▶ **EXERCISE INPUTS**
● ● ● ●

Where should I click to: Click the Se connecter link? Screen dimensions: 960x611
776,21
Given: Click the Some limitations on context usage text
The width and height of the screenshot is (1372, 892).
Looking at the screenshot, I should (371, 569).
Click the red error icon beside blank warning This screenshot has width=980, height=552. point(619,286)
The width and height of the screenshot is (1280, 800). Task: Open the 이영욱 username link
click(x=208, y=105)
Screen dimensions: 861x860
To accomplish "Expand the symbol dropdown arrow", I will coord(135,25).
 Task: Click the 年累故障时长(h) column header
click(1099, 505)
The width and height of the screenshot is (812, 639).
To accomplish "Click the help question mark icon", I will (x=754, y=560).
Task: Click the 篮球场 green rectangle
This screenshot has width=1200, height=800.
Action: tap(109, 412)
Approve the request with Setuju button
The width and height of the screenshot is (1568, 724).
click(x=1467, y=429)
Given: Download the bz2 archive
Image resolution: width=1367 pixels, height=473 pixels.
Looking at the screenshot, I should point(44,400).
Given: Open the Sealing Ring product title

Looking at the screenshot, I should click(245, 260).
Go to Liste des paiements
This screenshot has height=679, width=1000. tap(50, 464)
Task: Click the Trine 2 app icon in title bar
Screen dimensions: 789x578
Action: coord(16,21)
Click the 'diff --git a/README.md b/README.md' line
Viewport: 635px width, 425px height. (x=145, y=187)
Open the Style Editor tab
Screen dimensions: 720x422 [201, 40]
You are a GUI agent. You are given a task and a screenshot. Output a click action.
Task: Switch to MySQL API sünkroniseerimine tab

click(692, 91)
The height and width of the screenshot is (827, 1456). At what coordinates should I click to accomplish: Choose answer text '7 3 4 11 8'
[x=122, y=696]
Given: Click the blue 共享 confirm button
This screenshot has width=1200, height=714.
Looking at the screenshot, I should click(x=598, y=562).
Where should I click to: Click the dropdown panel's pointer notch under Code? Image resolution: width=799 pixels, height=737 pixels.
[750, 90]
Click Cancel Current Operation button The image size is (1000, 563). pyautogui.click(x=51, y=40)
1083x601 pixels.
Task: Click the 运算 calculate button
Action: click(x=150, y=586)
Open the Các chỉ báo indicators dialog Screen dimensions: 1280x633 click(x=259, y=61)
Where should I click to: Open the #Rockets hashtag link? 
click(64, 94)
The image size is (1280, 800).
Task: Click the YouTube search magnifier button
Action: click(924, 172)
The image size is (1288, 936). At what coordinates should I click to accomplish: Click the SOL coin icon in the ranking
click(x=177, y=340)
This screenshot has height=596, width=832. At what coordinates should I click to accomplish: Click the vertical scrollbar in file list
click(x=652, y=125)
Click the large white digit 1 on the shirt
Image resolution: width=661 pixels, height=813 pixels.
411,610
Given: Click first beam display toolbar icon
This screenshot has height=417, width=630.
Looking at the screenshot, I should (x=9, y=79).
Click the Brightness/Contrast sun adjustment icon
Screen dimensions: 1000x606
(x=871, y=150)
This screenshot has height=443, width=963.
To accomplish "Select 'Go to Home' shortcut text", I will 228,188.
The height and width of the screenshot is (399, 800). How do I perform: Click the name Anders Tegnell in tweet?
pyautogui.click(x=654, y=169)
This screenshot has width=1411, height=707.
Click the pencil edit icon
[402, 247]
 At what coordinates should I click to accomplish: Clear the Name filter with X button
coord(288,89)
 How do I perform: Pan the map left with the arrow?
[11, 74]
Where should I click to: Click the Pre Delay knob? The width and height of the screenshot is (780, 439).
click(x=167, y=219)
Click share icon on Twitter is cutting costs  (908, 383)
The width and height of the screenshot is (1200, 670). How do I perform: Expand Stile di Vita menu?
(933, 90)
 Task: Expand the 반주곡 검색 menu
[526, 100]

● ● ● ●

▶ **EXERCISE INSTRUCTIONS**
Transcribe the data above so that every line matches exactly.

▶ **EXPECTED ANSWER**
Where should I click to: Click the Se connecter link? Screen dimensions: 960x611
776,21
Given: Click the Some limitations on context usage text
The width and height of the screenshot is (1372, 892).
Looking at the screenshot, I should (371, 569).
Click the red error icon beside blank warning This screenshot has width=980, height=552. point(619,286)
The width and height of the screenshot is (1280, 800). Task: Open the 이영욱 username link
click(x=208, y=105)
Screen dimensions: 861x860
To accomplish "Expand the symbol dropdown arrow", I will coord(135,25).
 Task: Click the 年累故障时长(h) column header
click(1099, 505)
The width and height of the screenshot is (812, 639).
To accomplish "Click the help question mark icon", I will (x=754, y=560).
Task: Click the 篮球场 green rectangle
This screenshot has width=1200, height=800.
Action: tap(109, 412)
Approve the request with Setuju button
The width and height of the screenshot is (1568, 724).
click(x=1467, y=429)
Given: Download the bz2 archive
Image resolution: width=1367 pixels, height=473 pixels.
Looking at the screenshot, I should point(44,400).
Given: Open the Sealing Ring product title

Looking at the screenshot, I should click(245, 260).
Go to Liste des paiements
This screenshot has height=679, width=1000. tap(50, 464)
Task: Click the Trine 2 app icon in title bar
Screen dimensions: 789x578
Action: coord(16,21)
Click the 'diff --git a/README.md b/README.md' line
Viewport: 635px width, 425px height. (x=145, y=187)
Open the Style Editor tab
Screen dimensions: 720x422 [201, 40]
You are a GUI agent. You are given a task and a screenshot. Output a click action.
Task: Switch to MySQL API sünkroniseerimine tab

click(692, 91)
The height and width of the screenshot is (827, 1456). At what coordinates should I click to accomplish: Choose answer text '7 3 4 11 8'
[x=122, y=696]
Given: Click the blue 共享 confirm button
This screenshot has width=1200, height=714.
Looking at the screenshot, I should click(x=598, y=562).
Where should I click to: Click the dropdown panel's pointer notch under Code? Image resolution: width=799 pixels, height=737 pixels.
[750, 90]
Click Cancel Current Operation button The image size is (1000, 563). pyautogui.click(x=51, y=40)
1083x601 pixels.
Task: Click the 运算 calculate button
Action: click(x=150, y=586)
Open the Các chỉ báo indicators dialog Screen dimensions: 1280x633 click(x=259, y=61)
Where should I click to: Open the #Rockets hashtag link? 
click(64, 94)
The image size is (1280, 800).
Task: Click the YouTube search magnifier button
Action: click(924, 172)
The image size is (1288, 936). At what coordinates should I click to accomplish: Click the SOL coin icon in the ranking
click(x=177, y=340)
This screenshot has height=596, width=832. At what coordinates should I click to accomplish: Click the vertical scrollbar in file list
click(x=652, y=125)
Click the large white digit 1 on the shirt
Image resolution: width=661 pixels, height=813 pixels.
411,610
Given: Click first beam display toolbar icon
This screenshot has height=417, width=630.
Looking at the screenshot, I should (x=9, y=79).
Click the Brightness/Contrast sun adjustment icon
Screen dimensions: 1000x606
(x=871, y=150)
This screenshot has height=443, width=963.
To accomplish "Select 'Go to Home' shortcut text", I will 228,188.
The height and width of the screenshot is (399, 800). How do I perform: Click the name Anders Tegnell in tweet?
pyautogui.click(x=654, y=169)
This screenshot has width=1411, height=707.
Click the pencil edit icon
[402, 247]
 At what coordinates should I click to accomplish: Clear the Name filter with X button
coord(288,89)
 How do I perform: Pan the map left with the arrow?
[11, 74]
Where should I click to: Click the Pre Delay knob? The width and height of the screenshot is (780, 439).
click(x=167, y=219)
Click share icon on Twitter is cutting costs  (908, 383)
The width and height of the screenshot is (1200, 670). How do I perform: Expand Stile di Vita menu?
(933, 90)
 Task: Expand the 반주곡 검색 menu
[526, 100]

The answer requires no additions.